The Columbia Club is a private club located on Monument Circle in downtown Indianapolis, Indiana. The current structure was built in 1925 as the club's third home on the same site.

Club history

The Columbia Club was originally formed on February 13, 1889, by a group of prominent local Republicans as the Harrison Marching Society as they had supported the presidential campaign of Benjamin Harrison. After the election, the Society acquired a clubhouse on Monument Circle and changed its name to the Columbia Club to continue operation as a private club. Quickly growing its membership, the Club evolved into the premier private club in Indianapolis.  The Club is no longer partisan and now numbers in its ranks a great many Democrats and members of other parties. According to the Club, the founders of the Indianapolis Motor Speedway (home of the Indianapolis 500) met there to discuss its construction.  In 1984, secret meetings were held there to negotiate the move of the Baltimore Colts to Indianapolis.

__Jobs__:
(a) For each statement, say yes or no on whether it agrees with the Columbia Club passage, and quote the words from the passage that settle it. (i) The club's current building was the first one it had on Monument Circle. (ii) The club was first called the Harrison Marching Society. (iii) Only Republicans belong to the club today.
(b) Proceed with the Columbia Club passage, picking up right after its last sentence.
This data comes from a different source than the Columbia Club passage.

__Collected data__:
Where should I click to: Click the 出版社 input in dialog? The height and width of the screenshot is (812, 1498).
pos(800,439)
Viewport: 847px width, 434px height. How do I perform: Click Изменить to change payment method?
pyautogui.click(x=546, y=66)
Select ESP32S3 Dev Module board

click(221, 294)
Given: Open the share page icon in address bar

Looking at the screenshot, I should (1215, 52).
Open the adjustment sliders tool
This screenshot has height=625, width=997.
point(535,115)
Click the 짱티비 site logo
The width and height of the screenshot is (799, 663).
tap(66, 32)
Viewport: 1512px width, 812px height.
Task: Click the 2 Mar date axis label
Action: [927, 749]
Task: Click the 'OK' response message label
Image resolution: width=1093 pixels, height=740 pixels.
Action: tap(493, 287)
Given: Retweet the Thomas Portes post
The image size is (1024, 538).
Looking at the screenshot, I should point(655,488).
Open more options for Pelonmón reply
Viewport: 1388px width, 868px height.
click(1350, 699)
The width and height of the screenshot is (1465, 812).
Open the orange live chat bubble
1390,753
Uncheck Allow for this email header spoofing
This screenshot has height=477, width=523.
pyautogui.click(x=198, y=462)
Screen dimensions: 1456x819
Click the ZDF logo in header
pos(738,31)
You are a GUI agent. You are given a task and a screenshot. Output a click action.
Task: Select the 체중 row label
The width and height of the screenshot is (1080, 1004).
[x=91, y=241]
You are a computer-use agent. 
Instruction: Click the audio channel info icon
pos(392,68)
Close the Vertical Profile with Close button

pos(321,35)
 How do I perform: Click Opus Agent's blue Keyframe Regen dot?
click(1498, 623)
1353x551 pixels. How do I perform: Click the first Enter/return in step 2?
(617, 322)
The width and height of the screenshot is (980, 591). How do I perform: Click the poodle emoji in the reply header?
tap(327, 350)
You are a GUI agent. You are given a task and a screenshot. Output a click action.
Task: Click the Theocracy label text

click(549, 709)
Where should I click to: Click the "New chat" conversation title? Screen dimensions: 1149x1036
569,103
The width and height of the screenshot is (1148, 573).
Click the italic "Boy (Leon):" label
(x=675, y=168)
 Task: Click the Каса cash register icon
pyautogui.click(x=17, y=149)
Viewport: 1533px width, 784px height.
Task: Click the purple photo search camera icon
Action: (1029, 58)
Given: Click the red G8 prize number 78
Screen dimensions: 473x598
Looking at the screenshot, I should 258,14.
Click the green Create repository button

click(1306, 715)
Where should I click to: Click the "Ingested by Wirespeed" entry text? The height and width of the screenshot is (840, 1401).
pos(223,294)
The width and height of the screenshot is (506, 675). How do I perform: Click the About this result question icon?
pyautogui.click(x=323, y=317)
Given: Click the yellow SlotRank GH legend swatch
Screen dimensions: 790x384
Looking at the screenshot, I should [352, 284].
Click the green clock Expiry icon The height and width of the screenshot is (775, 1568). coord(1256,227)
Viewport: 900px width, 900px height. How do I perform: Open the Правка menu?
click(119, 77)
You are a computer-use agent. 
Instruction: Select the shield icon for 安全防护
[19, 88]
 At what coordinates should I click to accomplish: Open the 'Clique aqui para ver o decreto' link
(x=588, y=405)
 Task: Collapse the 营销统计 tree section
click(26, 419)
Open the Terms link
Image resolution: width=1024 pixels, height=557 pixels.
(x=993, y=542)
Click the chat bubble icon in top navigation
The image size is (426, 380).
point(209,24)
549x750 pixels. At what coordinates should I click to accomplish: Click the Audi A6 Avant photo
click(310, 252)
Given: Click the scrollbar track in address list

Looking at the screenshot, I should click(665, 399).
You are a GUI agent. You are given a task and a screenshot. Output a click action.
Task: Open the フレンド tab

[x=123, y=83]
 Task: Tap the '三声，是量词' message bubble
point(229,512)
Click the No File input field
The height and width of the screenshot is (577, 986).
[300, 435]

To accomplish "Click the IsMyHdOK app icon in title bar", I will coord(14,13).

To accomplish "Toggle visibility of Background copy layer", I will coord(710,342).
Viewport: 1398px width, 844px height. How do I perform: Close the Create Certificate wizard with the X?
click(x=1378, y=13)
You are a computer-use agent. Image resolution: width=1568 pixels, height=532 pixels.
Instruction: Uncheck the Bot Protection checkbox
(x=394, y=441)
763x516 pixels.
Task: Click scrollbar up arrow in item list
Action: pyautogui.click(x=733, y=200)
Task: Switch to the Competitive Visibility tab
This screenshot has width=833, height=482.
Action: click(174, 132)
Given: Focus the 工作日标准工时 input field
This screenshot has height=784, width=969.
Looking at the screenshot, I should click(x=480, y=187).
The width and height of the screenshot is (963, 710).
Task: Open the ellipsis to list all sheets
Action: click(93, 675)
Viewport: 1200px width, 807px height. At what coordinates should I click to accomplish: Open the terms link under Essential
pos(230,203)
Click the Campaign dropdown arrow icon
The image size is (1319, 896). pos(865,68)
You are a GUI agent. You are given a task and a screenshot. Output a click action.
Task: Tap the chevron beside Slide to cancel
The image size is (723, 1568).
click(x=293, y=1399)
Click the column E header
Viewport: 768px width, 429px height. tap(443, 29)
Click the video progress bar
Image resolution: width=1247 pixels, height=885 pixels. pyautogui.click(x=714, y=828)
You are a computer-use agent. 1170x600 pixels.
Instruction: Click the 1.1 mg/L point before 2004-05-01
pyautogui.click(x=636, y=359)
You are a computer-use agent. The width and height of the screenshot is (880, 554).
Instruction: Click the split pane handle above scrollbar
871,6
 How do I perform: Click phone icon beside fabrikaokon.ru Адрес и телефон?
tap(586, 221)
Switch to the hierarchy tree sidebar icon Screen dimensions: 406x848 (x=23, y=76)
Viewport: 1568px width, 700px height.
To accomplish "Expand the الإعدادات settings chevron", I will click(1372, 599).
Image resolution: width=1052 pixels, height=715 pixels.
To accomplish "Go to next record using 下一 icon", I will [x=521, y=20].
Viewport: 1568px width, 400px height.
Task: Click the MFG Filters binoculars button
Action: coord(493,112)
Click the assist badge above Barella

__Results in order__:
(a)
(i) No: "The current structure was built in 1925 as the club's third home on the same site."
(ii) Yes: "by a group of prominent local Republicans as the Harrison Marching Society"
(iii) No: "The Club is no longer partisan and now numbers in its ranks a great many Democrats and members of other parties."

(b)
The Club has hosted every Republican president since Benjamin Harrison while in office or as a candidate and serves as temporary living quarters for many Indiana state legislators during the legislative session. In addition to the thousands of business leaders and politicians who have been members, the Club has also included many artists and musicians including Hoagy Carmichael and T.C. Steele.  It is located in the Washington Street-Monument Circle Historic District.

Building history

The current home of the Columbia Club was built on Monument Circle in 1925 by local architecture firm Rubush & Hunter. The club razed their five-story home built in 1898 for the current ten-story structure to accommodate their growing membership and popularity. A smaller club had existed on the site from 1889 to 1898. As one of the most prominent and architecturally significant buildings in downtown Indianapolis, the Columbia Club was added to the National Register of Historic Places in 1983.

Architectural features

The Columbia Club showcases many hallmarks of the Gothic Revival style, including a multi-story oriel window, as well as Tudor influences seen in the window arches. The building also features relief panels carved in Indiana Limestone by Alexander Sangernebo, who made limestone carvings for other historic buildings on Monument Circle.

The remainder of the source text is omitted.